Dumfries Elementary School principal Marlene Coleman was overcome with emotion on Tuesday, when several Washington Redskins players were at the school for the Play 60/Read 20 Back To School Backpack Giveaway hosted by the Washington Redskins Charitable Foundation.
"Something like this never happens at a small school like Dumfries," she admitted. "These are people that these students look up to. Having them come down and read to the students and talk about physical fitness with the kids, it's just so important."
In total, eight different players spent the morning with the students. From the offense were running back Alfred Morris, fullback Darrel Young, tight end Niles Paul and guard Shawn Lauvao. Special teamers Nick Sundberg, Kai Forbath and Tress Way were also in attendance, as was linebacker Keenan Robinson.
There were three different stations in which students grades 3 through 5 went through with the players.
The first was in the library where students received free backpacks and school supplies purchased by the WRCF. The second was a reading station, while the third was in the gym with Nike trainer Deanna Jefferson, where students participated in joint exercises, dancing and Zumba.
Before helping giveaway backpacks with Lauvao, Sundberg explained the importance of focusing on studies and valuing what the teacher are explaining.
"It all starts here at this level," Sundberg told the students. "This is where you gain the tools to be successful. Take it all in. Trust all these people that were put in place around you, because they all know what they're talking about.
"I know you hear that 'This is going to help you later in life' a lot, but they're serious. Everything they say is very important and it all holds true."

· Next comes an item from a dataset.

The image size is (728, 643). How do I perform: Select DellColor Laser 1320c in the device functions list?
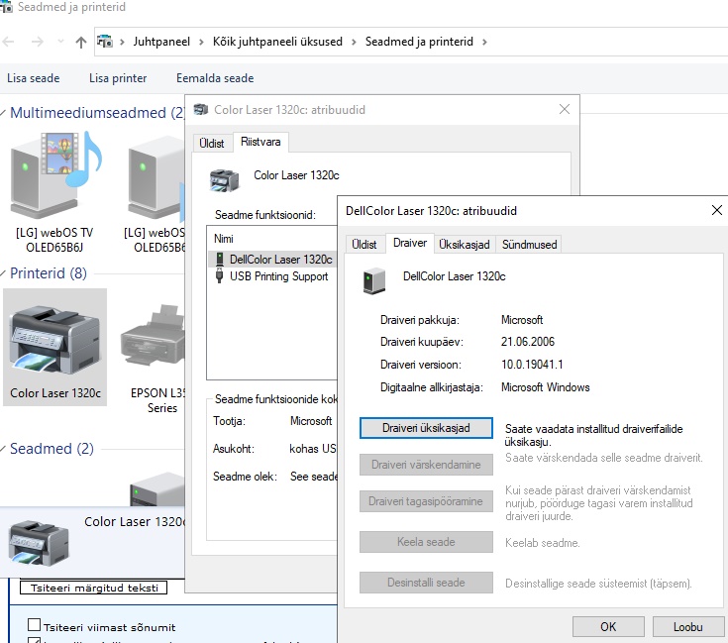pos(280,260)
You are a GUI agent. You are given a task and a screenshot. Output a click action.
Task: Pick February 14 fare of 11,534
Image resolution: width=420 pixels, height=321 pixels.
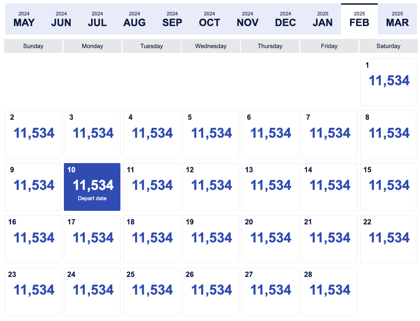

Paul, who grew up in Nebraska, said he never had the opportunity to participate in activities with a professional athlete, but that he enjoys spending time with kids while they're in school growing.
"I see how grateful these kids are and how happy they are just to have us here," he said. "It's always easy just to take a break from reality and come out here with the kids and it kind of takes you back to when you were in school, and hopefully it is an unforgettable memory they will have."
Way, however, did get to meet some professional athletes while in school, and is still impacted by the experience to this day.
"I remember being in elementary school and every Friday they would send guys to play with us at recess or to come read or to hang out and sign autographs," he said. "I have napkins signed by them and still have them to this day up in my closet back home.
"It's really cool to be able to do this it in a spot like this for a professional program, and to hang out with the kids."
Lauvao said he enjoyed being able to make an impact on impressionable young students.
"Days like to today always put what we do into perspective," he said. "Unless you go into the community, you really don't know how much of an impact you have on boys and girls like this. ... I'm always happy to serve."
When his group entered the gym for the physical activities portion of the event, Morris got right in the middle of the room and showed the students his dance moves.
After breaking into a sweat as he tried to keep up with everyone around him, Morris said he hopes that the few minutes of dancing with have a lasting effect.
"It's very important to pour back into kids' lives and change their lives," he said. "Just to have the opportunity to do that and to see the glow on their faces…I know they'll remember it for a lifetime."